Voici l’intervention que j’ai eu l’occasion de faire :
“L’analyse du budget, c’est un exercice parfois amusant pour certains, parfois fastidieux pour d’autres, mais toujours intéressant, puisqu’on y découvre l’ensemble des politiques qui seront menées l’année prochaine…
Nous avons donc analysé ce budget en profondeur, certes avec un regard critique (notre rôle est évidemment de contrôler et de suggérer des améliorations), mais aussi avec la volonté de souligner les éléments plus positifs.
- Un contexte difficile…
Tout d’abord, je l’ai dit le mois dernier et je le répète, nous sommes plus que jamais conscients de la difficulté de boucler les budgets communaux à l’heure actuelle.

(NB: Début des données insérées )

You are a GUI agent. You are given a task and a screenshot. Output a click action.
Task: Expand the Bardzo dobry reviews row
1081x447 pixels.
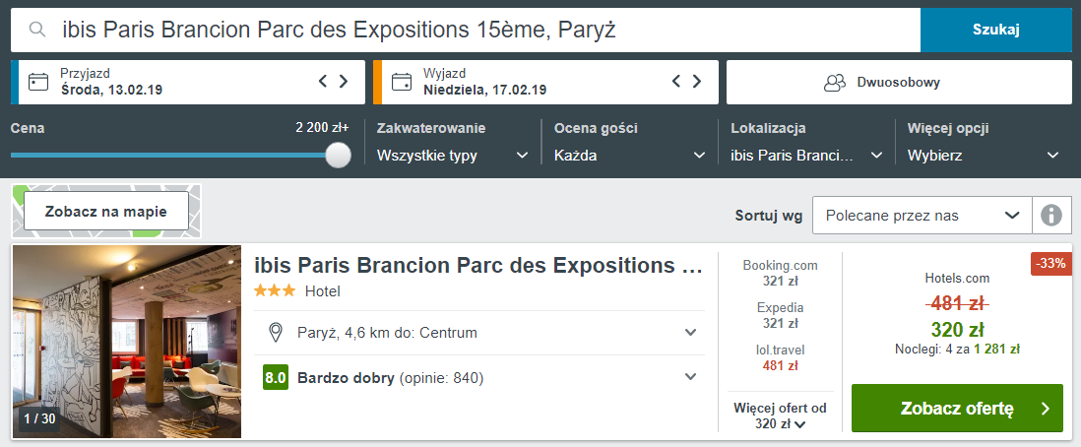click(484, 377)
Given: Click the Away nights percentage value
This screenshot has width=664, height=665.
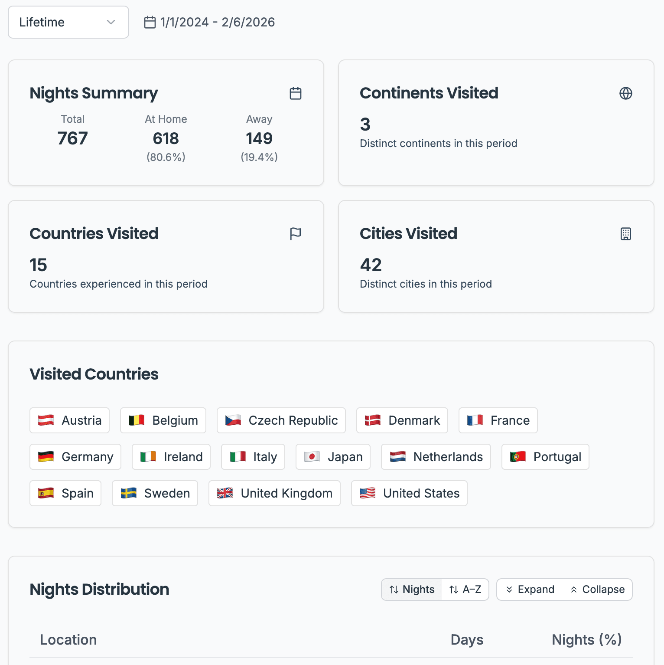Looking at the screenshot, I should tap(259, 157).
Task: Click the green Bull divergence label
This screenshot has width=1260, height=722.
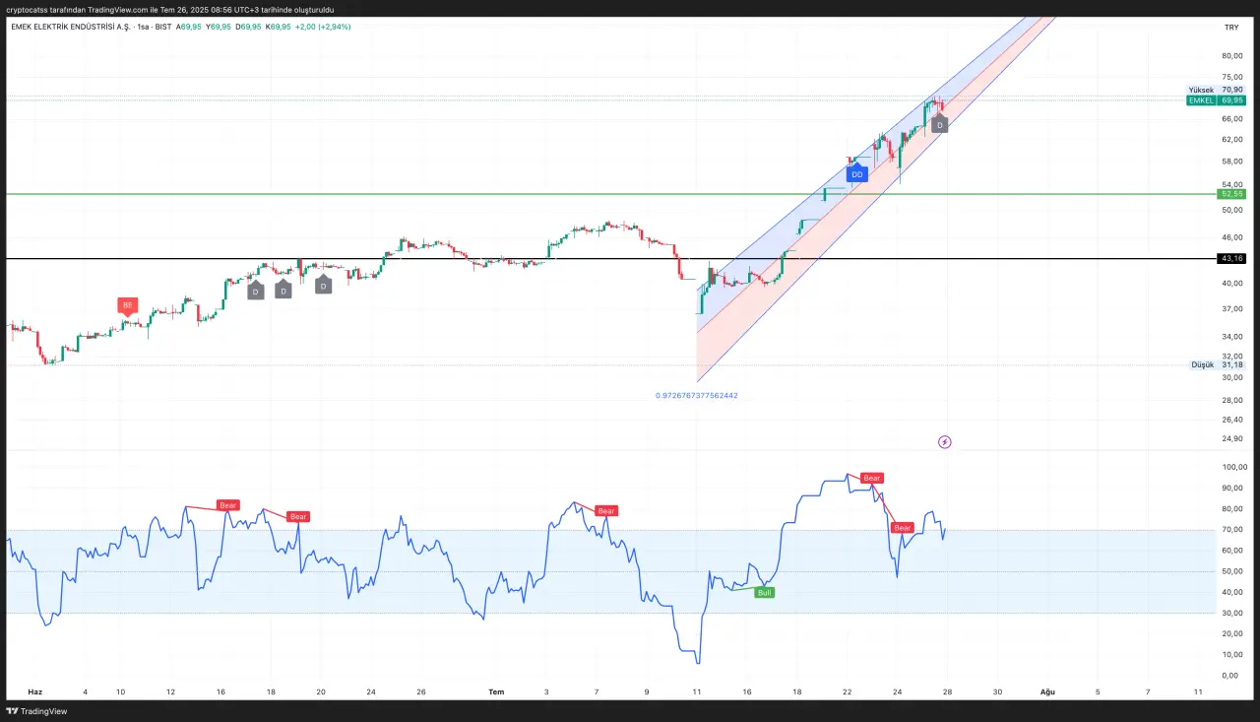Action: pyautogui.click(x=764, y=593)

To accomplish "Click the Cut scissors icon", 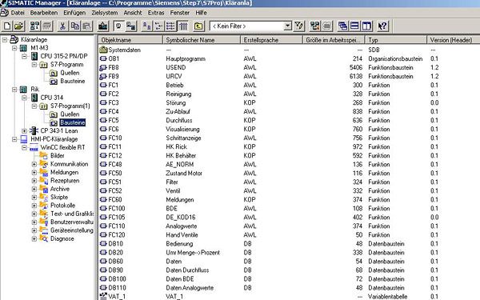I will 62,26.
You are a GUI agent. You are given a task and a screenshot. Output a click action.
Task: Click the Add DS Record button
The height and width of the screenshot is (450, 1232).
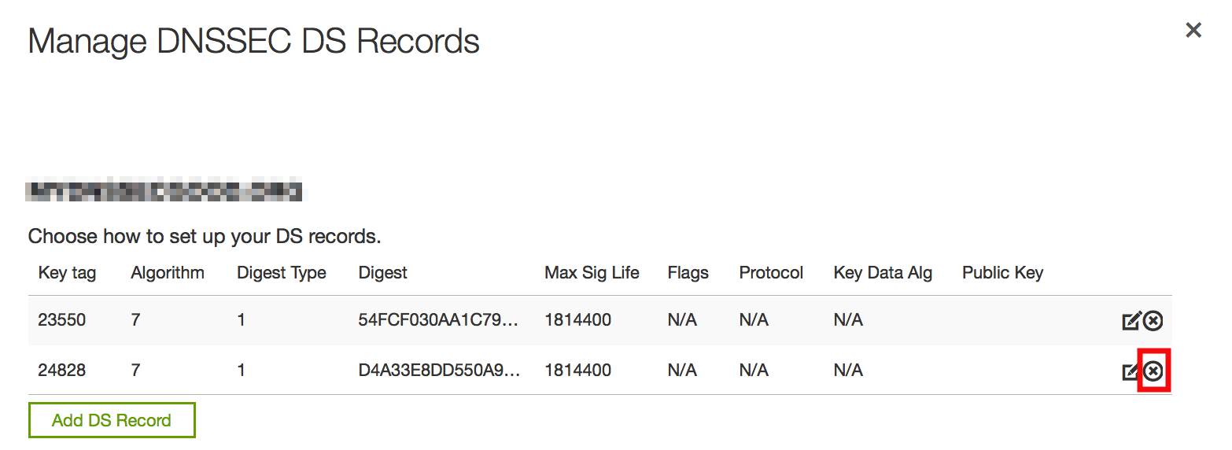click(x=112, y=421)
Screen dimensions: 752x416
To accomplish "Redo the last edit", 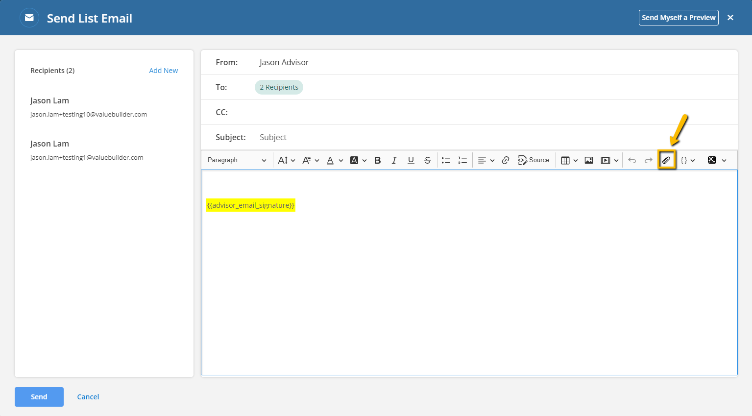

Tout pèse de plus en plus : pompiers, police, cpas (= près de 12 millions pour les 3), mais aussi les cotisations de responsabilisation pour les pensions, la diminution du Fonds des communes et des dividendes, les reports de charges du fédéral, notamment suite au tax-shift ou aux exclusions du chômage…
A titre personnel, j’y consacre beaucoup d’énergie au Parlement wallon, dans la commission des pouvoirs locaux, où le Ministre et l’ensemble des députés sont conscients de l’urgence d’apporter des réponses concrètes pour sauver les finances communales.
Mais en attendant, la situation est difficile et, dans ce contexte, je tiens sincèrement, au nom du groupe Ecolo, à remercier le service des finances pour le gros travail de préparation de ce budget et pour sa gestion rigoureuse des finances de la Ville, tout en saluant également l’équilibre budgétaire présenté ce soir, sans augmentation des taxes. Espérons que cela continue tout au long de la législature…
Et ce, malgré des perspectives inquiétantes : avec les cotisations de responsabilisation qui risquent d’exploser et l’enjeu de la sortie du nucléaire. A cet égard, j’espère qu’il est bien clair que le boni prévu sera affecté au fond nucléaire, car pour l’instant aucune provision supplémentaire n’est prévue…
- Bis repetita
Au-delà des efforts tout à fait louables dans un contexte budgétaire difficile, il me revient aussi de relativiser certaines expressions d’autosatisfaction que j’ai pu lire dans la presse la semaine dernière. Vous sembliez être très fiers de votre budget en parlant d’un « budget du redéploiement », en disant que vous « passiez à la vitesse supérieure » et de nombreux autres superlatifs.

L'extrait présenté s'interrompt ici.